One of the major problems of writing a weekly column is the subject matter. Other than the news above and the cold weather, there have not been a lot of major points of interest for commentary. So I opened my drawer, and there were columns that I have written over the past year. I started leafing through them and saw many new and excellent ideas that are still in the drawer.

Some of the items have been discussed, but very few have been put into the developing stage. And so, in hopes of getting some of these concepts out of the drawer and onto the architects’ and engineers’ desks, here are some of the subjects that have been in this column over the past year:

The concept of Boardwalk jitneys is worth discussing, but there are many problems that must be settled before the permits are given. They also must learn to stay in their lane and out of the lanes of the rolling chairs. The chair operators are responsible to their owners, must have uniforms and must be familiar with the varied aspects of the Boardwalk. The operators must refrain from foul language, drinking, taking drugs and curtail all other illicit activities.

The concept of having pavilions on the Boardwalk has received little interest from outside entities. It’s a great idea and deserves having a marketing person to promote and sell the pavilions.

As to artistic lighting on the Boardwalk, it is my understanding that one of the Boardwalk casinos will soon come out with their announcement of a really neat lighting program for their facility.

It was not too long ago that this column ran a story about Las Vegas spending $800,000 to upgrade the “Fabulous Las Vegas” sign that people use for pictures and is seen in many movies and television shows.
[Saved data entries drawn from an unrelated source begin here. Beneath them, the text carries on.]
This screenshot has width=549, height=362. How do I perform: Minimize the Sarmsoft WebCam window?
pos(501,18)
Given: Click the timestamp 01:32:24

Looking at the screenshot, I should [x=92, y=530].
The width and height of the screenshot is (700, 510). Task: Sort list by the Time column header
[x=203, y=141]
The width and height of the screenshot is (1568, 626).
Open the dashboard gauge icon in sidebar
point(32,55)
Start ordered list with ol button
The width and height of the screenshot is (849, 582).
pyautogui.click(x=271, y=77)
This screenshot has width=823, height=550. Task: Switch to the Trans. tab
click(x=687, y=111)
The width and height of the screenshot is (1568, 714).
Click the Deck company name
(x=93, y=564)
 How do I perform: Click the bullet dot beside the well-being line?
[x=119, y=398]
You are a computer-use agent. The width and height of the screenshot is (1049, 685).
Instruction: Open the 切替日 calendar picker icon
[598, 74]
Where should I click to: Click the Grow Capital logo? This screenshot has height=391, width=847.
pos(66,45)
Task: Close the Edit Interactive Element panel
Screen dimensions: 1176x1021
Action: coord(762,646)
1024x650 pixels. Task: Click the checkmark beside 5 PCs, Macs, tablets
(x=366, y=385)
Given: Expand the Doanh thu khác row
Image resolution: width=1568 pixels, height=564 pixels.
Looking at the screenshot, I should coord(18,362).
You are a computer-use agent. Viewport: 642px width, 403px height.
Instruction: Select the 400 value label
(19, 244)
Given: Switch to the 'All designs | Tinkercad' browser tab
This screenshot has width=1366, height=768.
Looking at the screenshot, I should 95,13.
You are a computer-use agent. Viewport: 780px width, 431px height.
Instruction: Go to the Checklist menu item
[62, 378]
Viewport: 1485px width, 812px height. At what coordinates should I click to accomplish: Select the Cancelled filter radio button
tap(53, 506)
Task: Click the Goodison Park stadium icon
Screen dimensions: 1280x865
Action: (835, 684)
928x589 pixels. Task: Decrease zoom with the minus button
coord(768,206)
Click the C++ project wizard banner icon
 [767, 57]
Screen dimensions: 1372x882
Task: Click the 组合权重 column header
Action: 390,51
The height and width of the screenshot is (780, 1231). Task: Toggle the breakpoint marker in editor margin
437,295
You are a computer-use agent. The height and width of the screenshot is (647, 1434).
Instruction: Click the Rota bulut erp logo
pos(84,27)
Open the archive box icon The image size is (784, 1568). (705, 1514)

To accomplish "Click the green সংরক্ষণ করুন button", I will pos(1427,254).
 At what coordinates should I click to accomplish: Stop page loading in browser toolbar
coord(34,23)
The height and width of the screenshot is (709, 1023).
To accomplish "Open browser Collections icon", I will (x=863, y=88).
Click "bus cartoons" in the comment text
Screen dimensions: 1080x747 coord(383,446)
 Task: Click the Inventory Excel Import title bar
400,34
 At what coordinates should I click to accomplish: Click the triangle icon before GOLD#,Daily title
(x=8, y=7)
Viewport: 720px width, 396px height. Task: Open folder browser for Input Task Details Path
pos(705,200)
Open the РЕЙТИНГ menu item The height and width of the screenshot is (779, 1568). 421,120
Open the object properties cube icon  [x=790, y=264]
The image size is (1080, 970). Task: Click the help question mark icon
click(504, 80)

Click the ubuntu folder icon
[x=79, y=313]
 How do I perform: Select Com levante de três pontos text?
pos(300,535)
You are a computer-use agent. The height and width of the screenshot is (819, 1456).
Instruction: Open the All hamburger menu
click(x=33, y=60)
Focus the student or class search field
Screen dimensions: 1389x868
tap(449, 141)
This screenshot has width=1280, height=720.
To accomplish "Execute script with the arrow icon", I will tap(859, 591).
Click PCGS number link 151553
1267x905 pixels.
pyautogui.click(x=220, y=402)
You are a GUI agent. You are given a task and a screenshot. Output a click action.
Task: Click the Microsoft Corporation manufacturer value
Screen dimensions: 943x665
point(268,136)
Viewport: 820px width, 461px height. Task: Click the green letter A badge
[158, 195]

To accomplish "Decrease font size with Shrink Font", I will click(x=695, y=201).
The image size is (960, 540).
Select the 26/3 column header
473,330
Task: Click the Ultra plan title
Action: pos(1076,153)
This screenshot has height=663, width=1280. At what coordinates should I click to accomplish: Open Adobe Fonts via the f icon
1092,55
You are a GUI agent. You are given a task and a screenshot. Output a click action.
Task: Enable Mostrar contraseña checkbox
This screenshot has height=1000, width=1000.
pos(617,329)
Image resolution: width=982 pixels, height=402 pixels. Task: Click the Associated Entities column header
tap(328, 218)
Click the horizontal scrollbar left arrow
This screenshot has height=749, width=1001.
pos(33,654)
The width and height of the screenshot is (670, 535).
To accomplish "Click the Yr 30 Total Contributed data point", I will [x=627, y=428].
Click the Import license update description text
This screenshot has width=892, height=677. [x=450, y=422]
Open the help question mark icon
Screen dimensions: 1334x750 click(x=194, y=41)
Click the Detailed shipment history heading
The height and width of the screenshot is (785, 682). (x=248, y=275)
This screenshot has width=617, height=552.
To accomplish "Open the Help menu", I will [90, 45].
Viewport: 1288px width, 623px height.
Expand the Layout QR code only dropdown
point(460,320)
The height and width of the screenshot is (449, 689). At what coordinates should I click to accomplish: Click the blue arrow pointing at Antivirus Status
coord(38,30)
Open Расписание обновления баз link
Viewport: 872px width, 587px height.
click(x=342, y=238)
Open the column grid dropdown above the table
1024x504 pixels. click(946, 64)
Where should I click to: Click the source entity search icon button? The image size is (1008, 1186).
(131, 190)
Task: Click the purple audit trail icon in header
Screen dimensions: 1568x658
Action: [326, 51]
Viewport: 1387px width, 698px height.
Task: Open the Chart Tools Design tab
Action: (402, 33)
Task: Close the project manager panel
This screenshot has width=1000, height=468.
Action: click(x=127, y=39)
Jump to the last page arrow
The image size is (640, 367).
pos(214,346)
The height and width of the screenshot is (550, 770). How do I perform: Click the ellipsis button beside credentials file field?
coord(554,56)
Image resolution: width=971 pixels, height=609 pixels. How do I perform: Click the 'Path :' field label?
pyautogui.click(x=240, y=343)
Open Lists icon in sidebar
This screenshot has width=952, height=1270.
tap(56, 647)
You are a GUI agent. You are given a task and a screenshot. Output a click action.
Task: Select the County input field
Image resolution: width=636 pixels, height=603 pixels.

There has been no movement on something similar locally in this direction. Who has that responsibility?

A few weeks ago, Atlantic City was noted as the fourth most romantic community in the United States. This surely should enhance the building of a Wedding Chapel at the end of Garden Pier. It is a natural site, as it is close to the ocean, and a beautiful glass-enclosed chapel would enhance the romance of our community. It is anticipated that Garden Pier will be open for visitors sometime in May.

By the way, why don’t we start a program for people who have reached their 25th and 50th wedding anniversaries? That is normally a time for a celebration. Offering discounts for those who have reached those milestones is a good idea. They look for sites to celebrate their union, so why not offer them Atlantic City?

The issue of traffic lights in Atlantic City continues to be a major problem. The Public Works Department is in the midst of accepting bids for the equipment necessary to fix the city’s traffic lights. They are seeking controllers, timers and traffic visors. Once they are in place, we have been told that the system will improve dramatically.

Let’s hope so.

In addition to the traffic lights, the city direly needs street signs to allow the visitors the opportunity to know where they are and to be able to see the signs at night as well as in the daytime. They should be bigger than the current signs. In addition, signs should be around the city directing people to its varied attractions.

Several months ago, there was discussion about a wave park that would allow people to surf all year round. The folks who purchased the Pinnacle site discussed this proposition but, unfortunately, do not have the necessary funding to make it happen. There has been no further word about any type of development within that site.

It was two weeks ago that this column ran a piece about Richard Stockton College becoming a part of the changes to be made in the Inlet section of Atlantic City. The original conversations discussed having the facility in the Inlet. However, further thought has it now being placed on the former Atlantic City High School site, at Albany Avenue. There were discussions about having restaurants and retail units on the ground level. On the second level would be classrooms, and additional floors could be built to accommodate about 400 students.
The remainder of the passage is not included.